Stored data:

☆ ☆ ☆ ☆ ☆

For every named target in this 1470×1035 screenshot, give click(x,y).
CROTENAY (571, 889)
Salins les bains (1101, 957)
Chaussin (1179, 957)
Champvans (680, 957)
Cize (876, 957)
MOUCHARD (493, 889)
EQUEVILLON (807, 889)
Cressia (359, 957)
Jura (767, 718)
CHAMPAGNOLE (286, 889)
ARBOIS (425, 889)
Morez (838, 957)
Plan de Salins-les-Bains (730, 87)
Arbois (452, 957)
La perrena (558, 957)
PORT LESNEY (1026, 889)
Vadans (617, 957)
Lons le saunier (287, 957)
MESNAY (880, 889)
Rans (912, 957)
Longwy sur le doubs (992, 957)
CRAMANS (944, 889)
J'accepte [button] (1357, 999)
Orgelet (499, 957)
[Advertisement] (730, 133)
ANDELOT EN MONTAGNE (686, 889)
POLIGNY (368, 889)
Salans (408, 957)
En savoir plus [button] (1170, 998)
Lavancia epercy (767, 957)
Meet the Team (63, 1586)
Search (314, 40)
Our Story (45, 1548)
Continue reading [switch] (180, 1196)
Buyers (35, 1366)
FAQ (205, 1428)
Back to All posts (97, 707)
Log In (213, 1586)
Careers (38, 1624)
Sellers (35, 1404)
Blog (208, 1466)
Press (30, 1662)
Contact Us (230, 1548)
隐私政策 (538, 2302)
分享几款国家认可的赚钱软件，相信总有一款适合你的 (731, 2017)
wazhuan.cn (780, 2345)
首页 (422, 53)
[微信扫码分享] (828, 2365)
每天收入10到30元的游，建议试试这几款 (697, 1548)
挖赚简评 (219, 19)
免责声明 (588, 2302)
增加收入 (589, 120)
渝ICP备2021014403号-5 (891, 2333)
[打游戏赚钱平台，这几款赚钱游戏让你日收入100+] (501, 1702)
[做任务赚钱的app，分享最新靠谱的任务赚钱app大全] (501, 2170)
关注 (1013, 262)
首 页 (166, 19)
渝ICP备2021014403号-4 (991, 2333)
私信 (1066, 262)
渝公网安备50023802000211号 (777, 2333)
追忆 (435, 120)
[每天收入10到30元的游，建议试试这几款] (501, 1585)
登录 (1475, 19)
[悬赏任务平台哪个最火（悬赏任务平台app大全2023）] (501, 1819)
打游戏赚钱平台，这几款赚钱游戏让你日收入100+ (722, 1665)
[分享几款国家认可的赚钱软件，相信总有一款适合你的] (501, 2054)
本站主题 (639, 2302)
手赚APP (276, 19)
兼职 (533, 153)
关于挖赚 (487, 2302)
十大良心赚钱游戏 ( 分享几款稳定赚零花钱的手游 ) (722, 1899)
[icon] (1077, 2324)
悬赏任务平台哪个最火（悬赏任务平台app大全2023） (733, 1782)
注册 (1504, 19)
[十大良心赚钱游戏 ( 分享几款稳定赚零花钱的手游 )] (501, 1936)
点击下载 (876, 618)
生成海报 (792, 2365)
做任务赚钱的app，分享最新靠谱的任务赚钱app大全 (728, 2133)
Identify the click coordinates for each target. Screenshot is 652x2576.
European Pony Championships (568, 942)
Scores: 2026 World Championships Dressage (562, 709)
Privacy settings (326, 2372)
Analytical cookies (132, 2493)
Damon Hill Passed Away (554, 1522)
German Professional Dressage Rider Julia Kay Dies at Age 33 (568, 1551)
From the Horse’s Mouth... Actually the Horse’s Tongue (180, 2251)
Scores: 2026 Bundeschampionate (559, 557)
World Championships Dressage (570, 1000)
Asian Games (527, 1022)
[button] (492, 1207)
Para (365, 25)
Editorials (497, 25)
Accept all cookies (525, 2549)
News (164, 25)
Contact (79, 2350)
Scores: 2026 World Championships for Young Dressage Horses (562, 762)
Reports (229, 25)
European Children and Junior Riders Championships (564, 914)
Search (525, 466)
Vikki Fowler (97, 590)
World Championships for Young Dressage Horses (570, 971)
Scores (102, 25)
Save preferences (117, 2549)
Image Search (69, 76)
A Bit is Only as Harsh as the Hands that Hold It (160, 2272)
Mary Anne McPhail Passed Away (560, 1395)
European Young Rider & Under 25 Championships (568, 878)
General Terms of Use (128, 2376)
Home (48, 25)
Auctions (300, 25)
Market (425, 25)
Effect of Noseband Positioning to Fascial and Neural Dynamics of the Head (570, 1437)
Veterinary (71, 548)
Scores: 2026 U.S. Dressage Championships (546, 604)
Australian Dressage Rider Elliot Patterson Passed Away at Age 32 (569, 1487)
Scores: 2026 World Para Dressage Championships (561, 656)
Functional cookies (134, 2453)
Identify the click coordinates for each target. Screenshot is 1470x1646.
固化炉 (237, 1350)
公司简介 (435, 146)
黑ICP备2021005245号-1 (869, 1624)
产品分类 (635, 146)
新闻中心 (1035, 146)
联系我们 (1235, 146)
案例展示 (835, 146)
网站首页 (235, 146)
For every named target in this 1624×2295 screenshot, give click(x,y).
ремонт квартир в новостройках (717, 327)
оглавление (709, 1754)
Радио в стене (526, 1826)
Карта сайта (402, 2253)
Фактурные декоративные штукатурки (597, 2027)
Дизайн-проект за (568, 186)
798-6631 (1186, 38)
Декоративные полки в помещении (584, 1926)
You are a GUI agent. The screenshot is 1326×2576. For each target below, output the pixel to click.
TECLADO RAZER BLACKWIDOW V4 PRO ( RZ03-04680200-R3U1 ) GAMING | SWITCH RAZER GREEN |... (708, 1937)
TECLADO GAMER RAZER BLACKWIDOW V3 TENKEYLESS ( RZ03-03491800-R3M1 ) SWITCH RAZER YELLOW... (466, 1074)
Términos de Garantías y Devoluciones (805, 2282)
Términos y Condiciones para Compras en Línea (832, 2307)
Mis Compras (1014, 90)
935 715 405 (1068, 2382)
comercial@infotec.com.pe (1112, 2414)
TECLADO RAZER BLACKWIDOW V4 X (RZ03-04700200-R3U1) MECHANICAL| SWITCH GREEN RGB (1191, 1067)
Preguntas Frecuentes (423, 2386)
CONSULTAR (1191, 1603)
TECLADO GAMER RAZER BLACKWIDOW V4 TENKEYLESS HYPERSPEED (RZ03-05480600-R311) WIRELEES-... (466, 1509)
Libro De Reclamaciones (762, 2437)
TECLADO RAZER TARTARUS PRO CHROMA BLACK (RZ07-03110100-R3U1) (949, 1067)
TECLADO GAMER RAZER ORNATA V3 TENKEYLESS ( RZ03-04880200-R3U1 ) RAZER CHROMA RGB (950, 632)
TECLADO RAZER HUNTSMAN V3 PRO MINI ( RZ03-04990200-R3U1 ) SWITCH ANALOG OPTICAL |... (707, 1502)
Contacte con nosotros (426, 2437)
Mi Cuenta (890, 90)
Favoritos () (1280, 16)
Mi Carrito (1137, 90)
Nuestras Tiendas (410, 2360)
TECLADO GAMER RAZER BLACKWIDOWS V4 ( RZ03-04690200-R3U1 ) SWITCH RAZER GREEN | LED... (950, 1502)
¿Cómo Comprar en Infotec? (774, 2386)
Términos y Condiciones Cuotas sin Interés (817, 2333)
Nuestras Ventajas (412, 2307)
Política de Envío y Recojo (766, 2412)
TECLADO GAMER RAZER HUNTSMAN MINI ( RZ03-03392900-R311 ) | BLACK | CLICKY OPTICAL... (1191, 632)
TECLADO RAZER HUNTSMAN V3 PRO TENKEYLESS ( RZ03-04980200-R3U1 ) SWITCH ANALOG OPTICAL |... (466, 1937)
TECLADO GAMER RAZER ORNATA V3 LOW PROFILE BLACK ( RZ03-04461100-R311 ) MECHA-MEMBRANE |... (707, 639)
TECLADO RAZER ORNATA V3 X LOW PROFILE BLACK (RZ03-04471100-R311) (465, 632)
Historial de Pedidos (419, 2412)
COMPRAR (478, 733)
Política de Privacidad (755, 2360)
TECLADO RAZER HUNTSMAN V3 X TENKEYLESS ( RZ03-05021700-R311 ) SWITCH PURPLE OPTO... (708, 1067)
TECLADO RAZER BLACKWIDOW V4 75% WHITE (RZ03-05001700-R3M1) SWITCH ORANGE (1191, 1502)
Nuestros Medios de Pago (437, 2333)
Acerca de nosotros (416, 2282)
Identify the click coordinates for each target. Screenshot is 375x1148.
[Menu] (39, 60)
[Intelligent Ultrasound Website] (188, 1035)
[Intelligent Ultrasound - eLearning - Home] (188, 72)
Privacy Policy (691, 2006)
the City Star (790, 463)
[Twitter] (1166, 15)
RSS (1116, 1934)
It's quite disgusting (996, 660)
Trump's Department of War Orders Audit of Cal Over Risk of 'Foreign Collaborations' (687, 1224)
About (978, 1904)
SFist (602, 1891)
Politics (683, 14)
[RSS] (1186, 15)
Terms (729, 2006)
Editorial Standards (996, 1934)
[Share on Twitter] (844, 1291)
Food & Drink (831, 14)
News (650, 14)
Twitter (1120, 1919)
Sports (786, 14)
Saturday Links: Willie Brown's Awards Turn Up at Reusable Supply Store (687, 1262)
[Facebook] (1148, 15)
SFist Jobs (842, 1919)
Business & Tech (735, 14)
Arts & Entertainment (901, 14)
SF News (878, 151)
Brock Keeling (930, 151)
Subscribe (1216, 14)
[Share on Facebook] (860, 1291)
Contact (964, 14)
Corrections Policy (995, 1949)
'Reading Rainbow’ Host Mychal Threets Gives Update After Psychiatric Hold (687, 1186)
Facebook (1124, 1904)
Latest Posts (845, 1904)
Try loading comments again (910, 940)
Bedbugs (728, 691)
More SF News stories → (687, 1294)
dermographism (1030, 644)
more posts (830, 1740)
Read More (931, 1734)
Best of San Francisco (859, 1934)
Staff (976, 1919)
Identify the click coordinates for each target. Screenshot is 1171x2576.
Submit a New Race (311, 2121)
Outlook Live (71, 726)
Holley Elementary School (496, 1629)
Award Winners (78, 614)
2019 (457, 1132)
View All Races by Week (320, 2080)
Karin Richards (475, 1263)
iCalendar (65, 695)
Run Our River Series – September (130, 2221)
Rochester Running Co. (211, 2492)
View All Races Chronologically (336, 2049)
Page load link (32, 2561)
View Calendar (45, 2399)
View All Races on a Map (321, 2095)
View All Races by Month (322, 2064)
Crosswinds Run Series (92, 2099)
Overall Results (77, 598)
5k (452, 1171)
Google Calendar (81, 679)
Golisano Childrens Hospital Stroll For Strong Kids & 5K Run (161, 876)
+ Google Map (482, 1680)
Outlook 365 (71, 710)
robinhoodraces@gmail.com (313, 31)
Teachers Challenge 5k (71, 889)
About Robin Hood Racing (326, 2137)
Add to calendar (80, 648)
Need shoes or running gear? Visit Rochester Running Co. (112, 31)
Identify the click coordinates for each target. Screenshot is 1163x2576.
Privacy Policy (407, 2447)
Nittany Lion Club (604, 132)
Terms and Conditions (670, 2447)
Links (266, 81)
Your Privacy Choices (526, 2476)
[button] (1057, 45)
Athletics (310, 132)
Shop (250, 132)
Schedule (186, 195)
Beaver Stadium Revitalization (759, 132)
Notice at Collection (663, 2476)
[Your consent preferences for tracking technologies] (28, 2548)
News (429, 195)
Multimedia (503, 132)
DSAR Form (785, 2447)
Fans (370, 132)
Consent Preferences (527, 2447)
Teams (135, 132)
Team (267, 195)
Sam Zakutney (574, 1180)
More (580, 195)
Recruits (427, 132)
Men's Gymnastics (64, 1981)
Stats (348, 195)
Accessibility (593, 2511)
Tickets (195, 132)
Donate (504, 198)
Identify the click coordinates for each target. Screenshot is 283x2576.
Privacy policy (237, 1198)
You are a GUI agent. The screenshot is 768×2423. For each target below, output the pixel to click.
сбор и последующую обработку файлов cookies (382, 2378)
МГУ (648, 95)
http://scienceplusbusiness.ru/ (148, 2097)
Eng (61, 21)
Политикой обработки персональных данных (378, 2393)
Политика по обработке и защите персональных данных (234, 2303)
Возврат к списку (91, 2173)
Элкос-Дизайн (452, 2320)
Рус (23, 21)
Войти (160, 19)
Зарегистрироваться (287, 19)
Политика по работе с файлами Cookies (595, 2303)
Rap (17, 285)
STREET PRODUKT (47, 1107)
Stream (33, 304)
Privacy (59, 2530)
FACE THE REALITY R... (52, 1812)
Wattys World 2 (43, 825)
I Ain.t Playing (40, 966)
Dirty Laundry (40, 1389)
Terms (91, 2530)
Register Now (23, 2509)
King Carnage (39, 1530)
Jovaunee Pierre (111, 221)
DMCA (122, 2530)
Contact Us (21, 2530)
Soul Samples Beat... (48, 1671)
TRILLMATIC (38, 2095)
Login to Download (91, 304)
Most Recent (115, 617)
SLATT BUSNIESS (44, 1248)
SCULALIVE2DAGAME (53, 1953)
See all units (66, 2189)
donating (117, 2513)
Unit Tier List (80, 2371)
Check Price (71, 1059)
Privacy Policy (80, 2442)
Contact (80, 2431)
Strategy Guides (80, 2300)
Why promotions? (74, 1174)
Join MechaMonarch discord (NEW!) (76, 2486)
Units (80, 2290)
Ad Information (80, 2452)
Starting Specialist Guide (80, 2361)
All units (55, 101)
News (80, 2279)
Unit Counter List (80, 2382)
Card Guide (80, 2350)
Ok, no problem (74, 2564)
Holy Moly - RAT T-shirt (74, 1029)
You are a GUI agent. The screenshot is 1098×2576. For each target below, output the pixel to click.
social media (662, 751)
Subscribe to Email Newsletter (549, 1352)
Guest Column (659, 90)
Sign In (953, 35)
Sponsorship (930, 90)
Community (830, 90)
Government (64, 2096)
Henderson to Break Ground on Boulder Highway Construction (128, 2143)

☆ ☆ ☆ ☆ ☆

* _Work instruction_
The entries above hold the needed span. Transcribe exactly the lines from the one with "Back to All posts (97, 707)" to the one with "[分享几款国家认可的赚钱软件，相信总有一款适合你的] (501, 2054)", both included.

* _Answer for this exercise_
Back to All posts (97, 707)
Log In (213, 1586)
Careers (38, 1624)
Sellers (35, 1404)
Blog (208, 1466)
Press (30, 1662)
Contact Us (230, 1548)
隐私政策 (538, 2302)
分享几款国家认可的赚钱软件，相信总有一款适合你的 (731, 2017)
wazhuan.cn (780, 2345)
首页 (422, 53)
[微信扫码分享] (828, 2365)
每天收入10到30元的游，建议试试这几款 (697, 1548)
挖赚简评 (219, 19)
免责声明 (588, 2302)
增加收入 (589, 120)
渝ICP备2021014403号-5 (891, 2333)
[打游戏赚钱平台，这几款赚钱游戏让你日收入100+] (501, 1702)
[做任务赚钱的app，分享最新靠谱的任务赚钱app大全] (501, 2170)
关注 (1013, 262)
首 页 (166, 19)
渝ICP备2021014403号-4 (991, 2333)
私信 (1066, 262)
渝公网安备50023802000211号 (777, 2333)
追忆 (435, 120)
[每天收入10到30元的游，建议试试这几款] (501, 1585)
登录 (1475, 19)
[悬赏任务平台哪个最火（悬赏任务平台app大全2023）] (501, 1819)
打游戏赚钱平台，这几款赚钱游戏让你日收入100+ (722, 1665)
[分享几款国家认可的赚钱软件，相信总有一款适合你的] (501, 2054)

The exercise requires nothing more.